On June 3rd two proud Native Alaskans graduated from the Dental Health Aide Therapist (DHAT) program in Anchorage, AK, while seven students were celebrated for transitioning from their didactic to clinical year. This marks the 12th class of graduating DHAT’s in the life of the innovative program. During these early years MEDEX Northwest worked closely with the Alaska Native Tribal Health Consortium (ANTHC) to provide a pathway to a certificate through the University of Washington. Each student was sponsored by their tribal community, and after graduation returns to that community to provide basic dental services including fillings and preventive care. This is especially needed in remote Native Alaskan communities where itinerant dental workers might pass through once every six months.
Funding for the DHAT program has come, in part, from The Kellogg Foundation and Rasmuson Foundation.
Graduating from the DHAT program were Jaslyn Wren of Iliamna, AK and Summer Lynch of Haines, AK.
Seven current DHAT students were honored for transitioning from didactic to clinical year. Left to right they are Hannah Howard (Kwethluk, AK), Deidre Dayton (Koyukuk, AK), Allison Ayapan (Kwethluk, AK), Dominic Comerate Jr. (Wasilla, AK), Shonna Wheeler (King Cove, AK), Naomi Petri (Coos Bay, OR), and Tiffany George (Galena, AK).

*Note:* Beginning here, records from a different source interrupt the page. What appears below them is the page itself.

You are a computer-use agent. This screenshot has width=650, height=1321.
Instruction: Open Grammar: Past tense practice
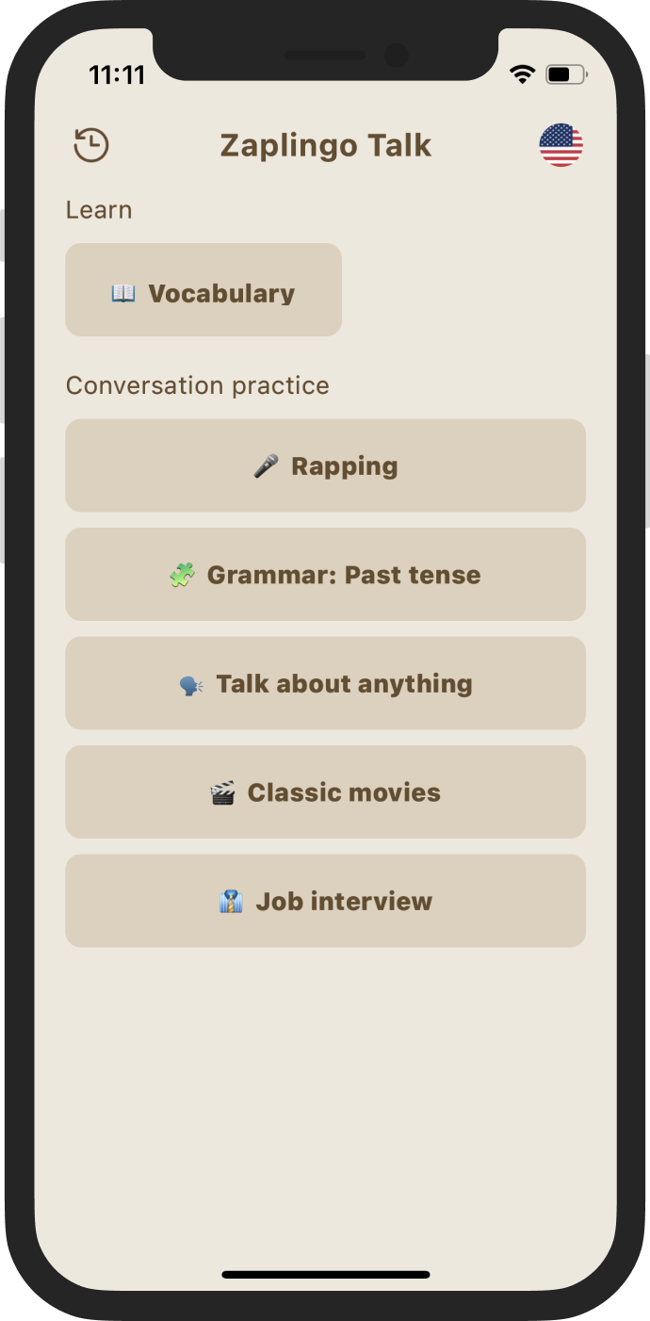point(325,574)
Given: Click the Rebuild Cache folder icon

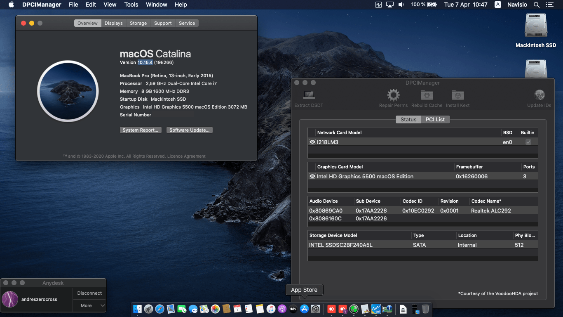Looking at the screenshot, I should point(427,95).
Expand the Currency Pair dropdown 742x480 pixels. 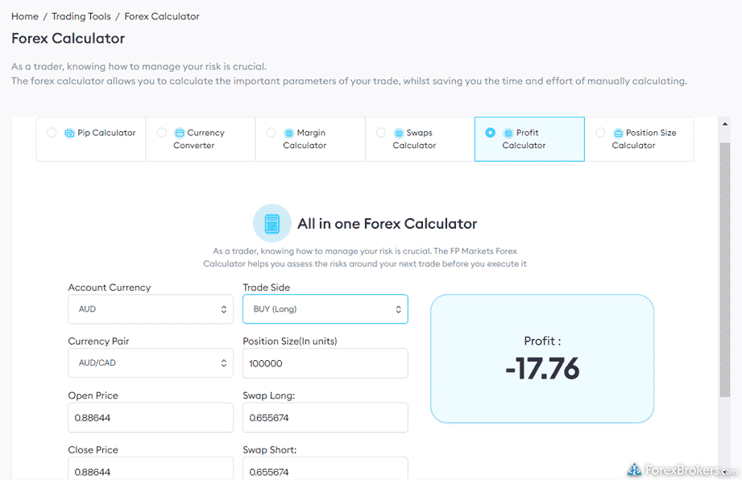coord(151,363)
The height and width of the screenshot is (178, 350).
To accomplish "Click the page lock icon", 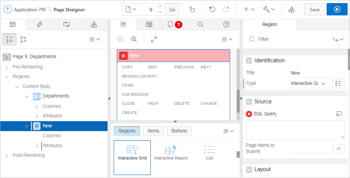I will pos(192,10).
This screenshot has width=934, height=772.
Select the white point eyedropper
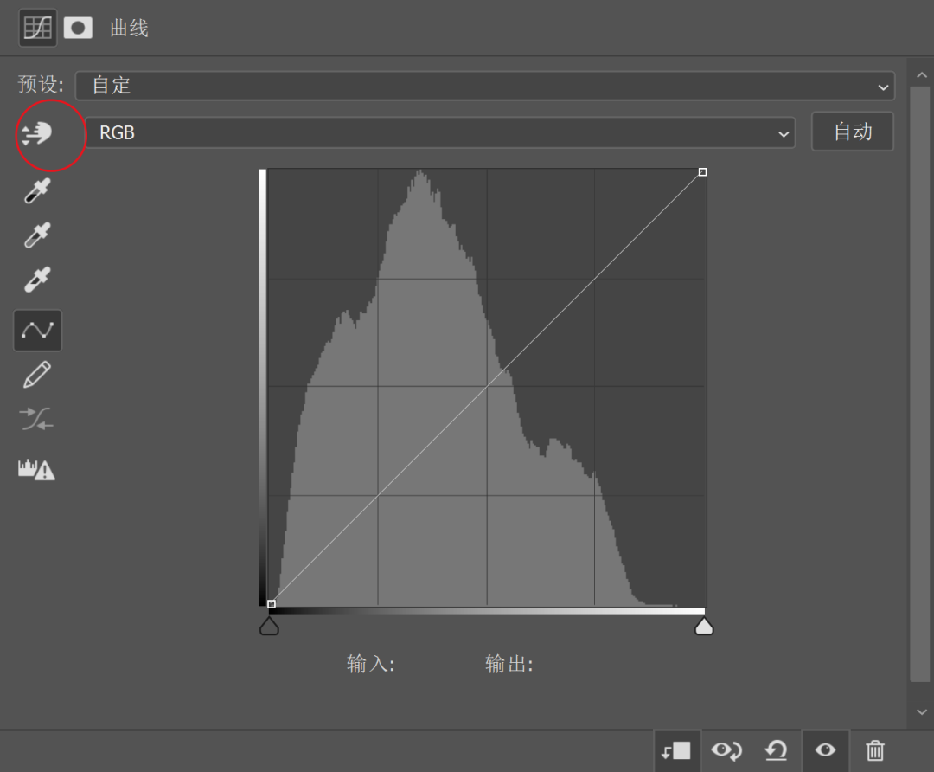[36, 279]
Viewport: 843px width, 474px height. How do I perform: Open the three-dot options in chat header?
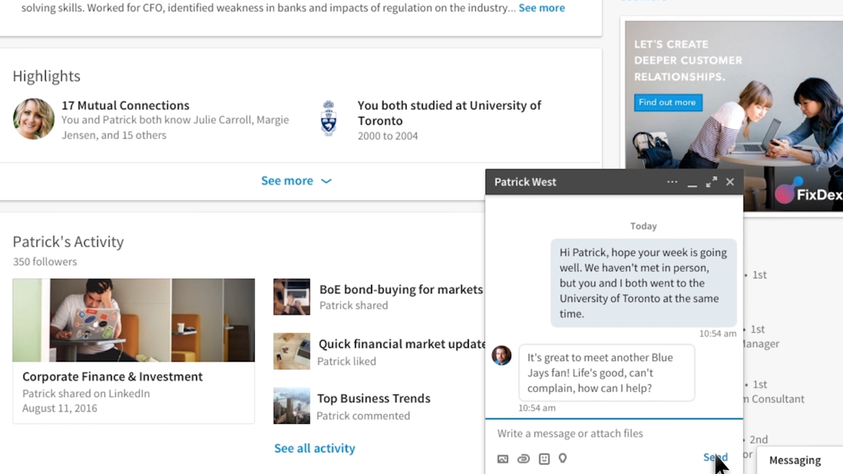672,182
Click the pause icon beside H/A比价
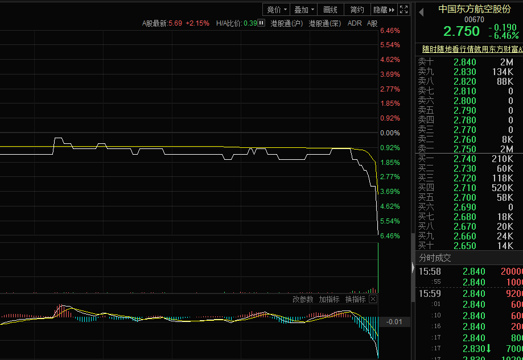 click(x=261, y=23)
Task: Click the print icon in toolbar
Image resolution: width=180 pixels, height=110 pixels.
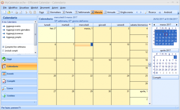Action: (16, 12)
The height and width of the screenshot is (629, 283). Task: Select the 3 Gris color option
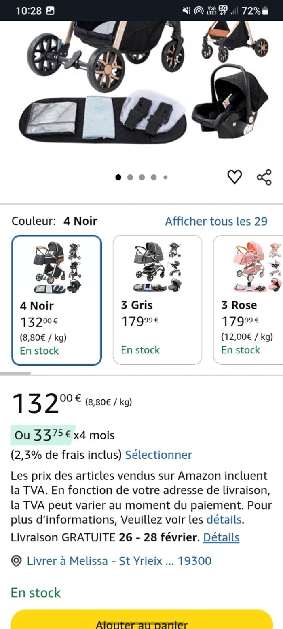pos(157,300)
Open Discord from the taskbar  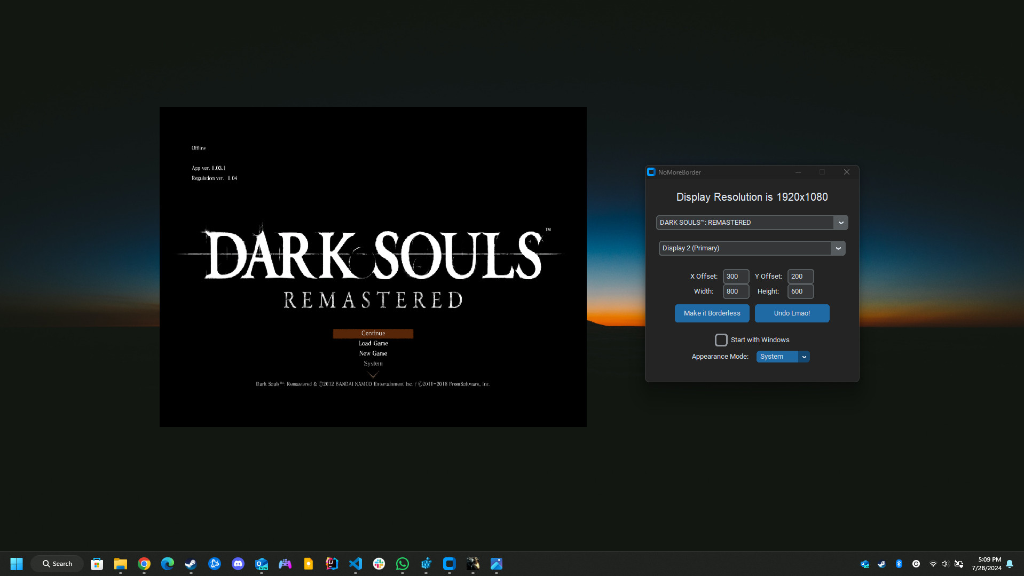coord(238,564)
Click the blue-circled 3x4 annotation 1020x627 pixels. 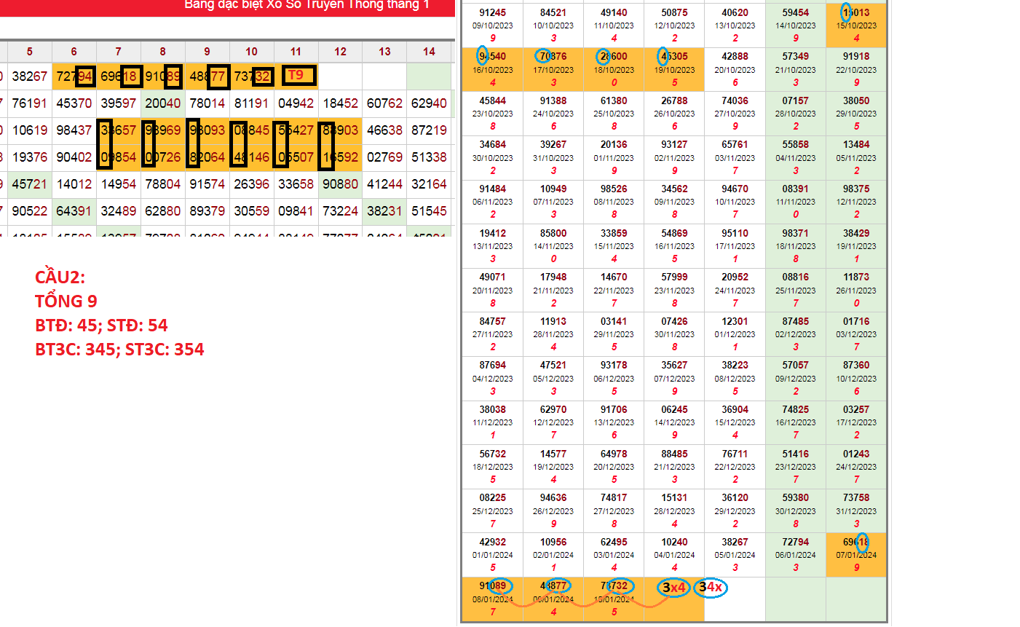point(673,588)
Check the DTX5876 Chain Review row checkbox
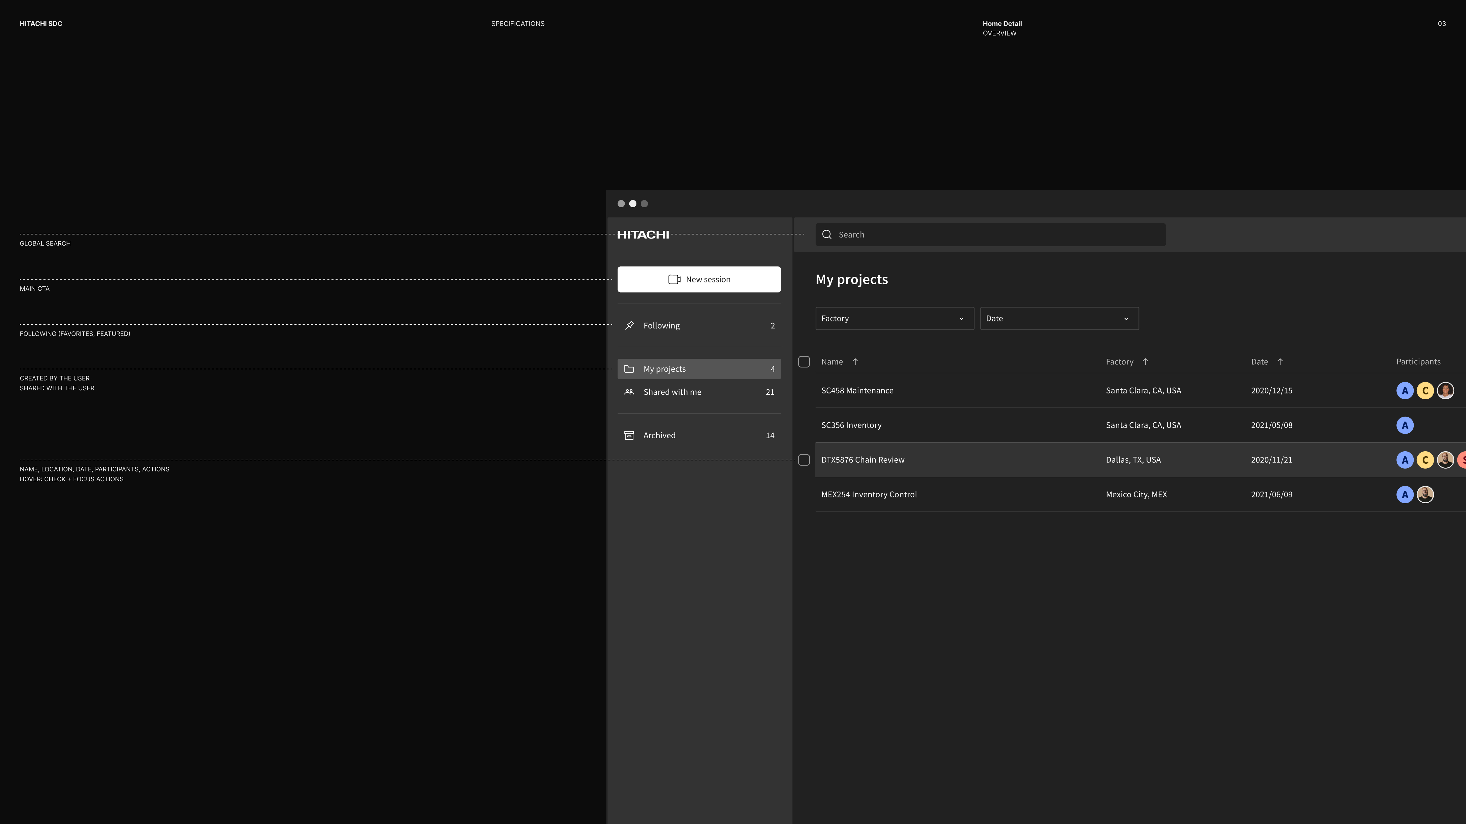 pyautogui.click(x=804, y=460)
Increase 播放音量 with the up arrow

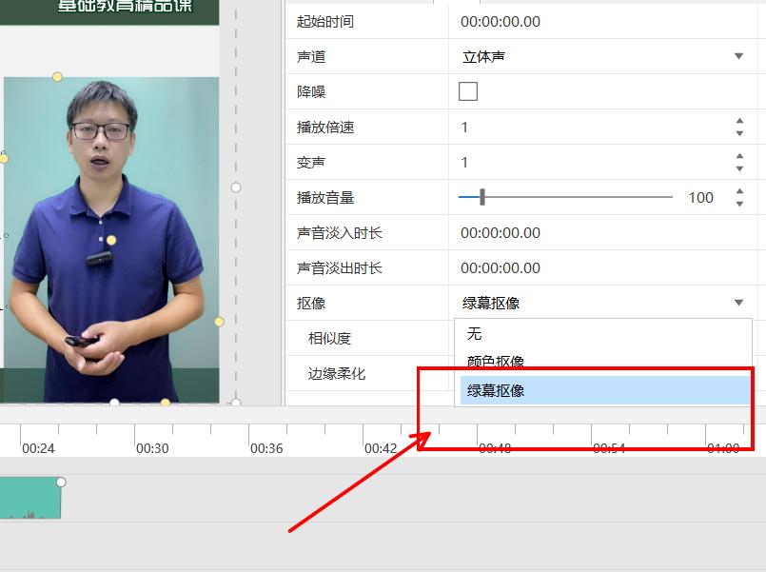(x=739, y=191)
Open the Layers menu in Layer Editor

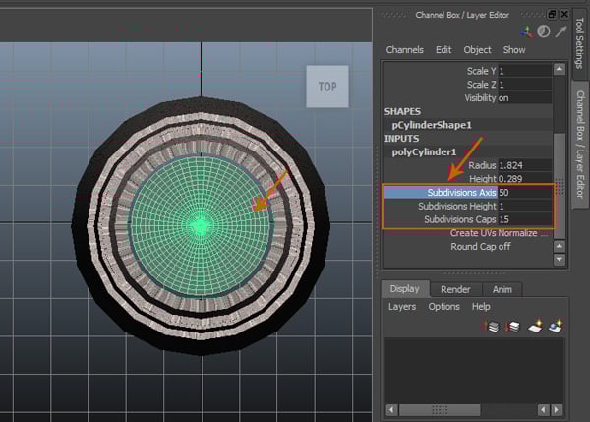[401, 307]
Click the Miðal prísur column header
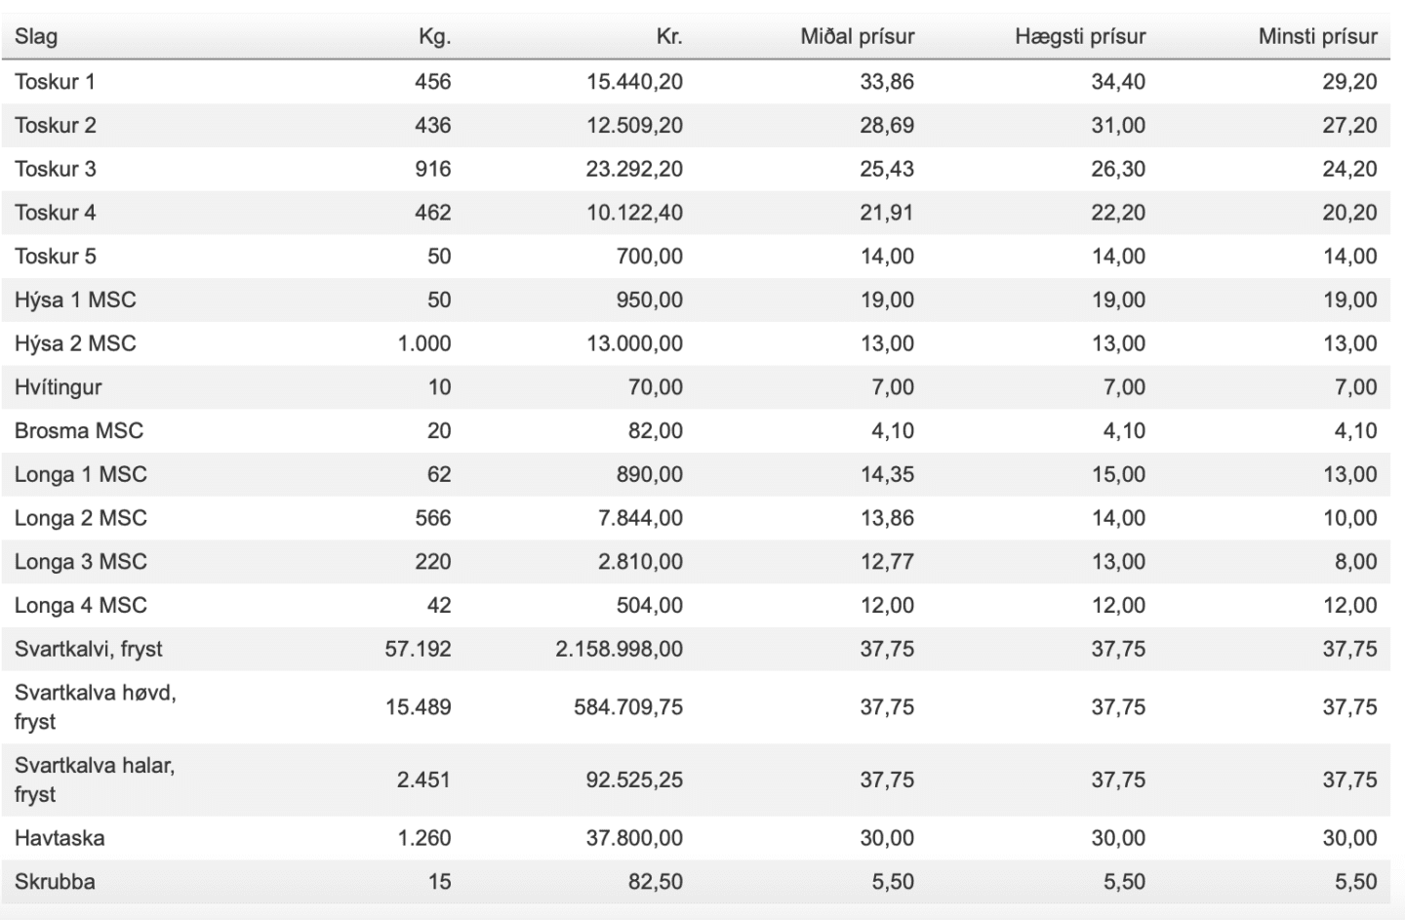This screenshot has width=1405, height=920. coord(858,37)
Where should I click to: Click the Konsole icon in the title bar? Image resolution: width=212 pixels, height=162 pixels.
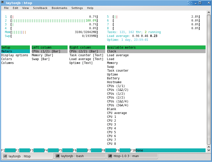click(x=3, y=3)
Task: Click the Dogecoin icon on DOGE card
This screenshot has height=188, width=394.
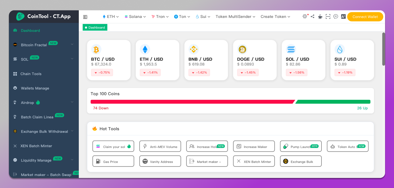Action: click(242, 50)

The new DHAT graduates—Jaslyn and Summer—are at the left while the transitioning DHAT students look on from the right.
MEDEX Program Director Terry Scott assists transitioning DHAT student Deidre Dayton into her whitecoat, a symbol of her move from the didactic phase of her medical education to the clinical.
Dr. Mary Willard, D.D.S., addresses the new graduates, transitioning students and their families during the June 3rd ceremony in Anchorage, AK. Dr. Willard is director of the DHAT program in Alaska.
Dr. Mary Willard presents Summer Lynch with her certificate for completing the ANTHC Dental Health Aide Therapist Program.
Dr. Mary Willard presents Jaslyn Wren with her certificate for completing the ANTHC Dental Health Aide Therapist Program.
Each of the seven transition DHAT students were presented with a certificate from the University of Washington for completing their didactic year. Going forward all incoming students will be able to receive college credit for their didactic year from Iḷisaġvik College, Alaska’s only Tribal College.
All the DHAT students are selected by their sponsoring tribal communities to participate in the program with the agreement that, upon graduation, they will return to practice in their community of origin.
For the first time one of the transitioning students was from outside Alaska, sponsored by the Coos Bay Nation of Oregon.
This year’s graduation event marked another milestone in the DHAT program. It was jointly announced that the DHAT program will move its academic home to Alaska in 2017, thereby ending it formal association with MEDEX and the University of Washington. For all incoming classes the didactic year of study will come under Iḷisaġvik College, Alaska’s only Tribal College.
The advantages of this move are clear. The DHAT Program will now award an Associate Degree as well as a certificate. And while certificate the represents a milestone of achievement for students—marking the halfway point to degree completion—students will now for the first time be eligible to apply for student financial aid for the training.
Three members of the MEDEX Seattle faculty and senior staff traveled to Anchorage to attend the June 3rd DHAT graduation ceremony. Program Director Terry Scott, Director of Academic Affairs Susan Symington and Administrator Donna Lewin were present to participate in the handoff from UW to Iḷisaġvik College. Also on hand was Denise Coslett, Anchorage Didactic Site Coordinator, who teaches anatomy and physiology to the first year DHAT students.
“The handoff between the University of Washington MEDEX program and Iḷisaġvik College was one that felt like when your kids grew up and leave home, like proud parents,” says Terry Scott. “It’s time. Everything is well prepared to stand on its own with another partnership. But you also recognize it’s a little bittersweet. All of us involved are convinced it’s the right move. These students need opportunities to be able to get college credit for the work they’ve put in, and hopefully move on towards a bachelor’s degree, perhaps even further.”
Right from the start MEDEX saw the parallels between the physician assistant profession and Dental Health Aide Therapists, and was able to offer the initial support. Seeing the Dental Health Aide Therapy program transition to a degree-based program is the obvious next step in the development of this fledgling profession.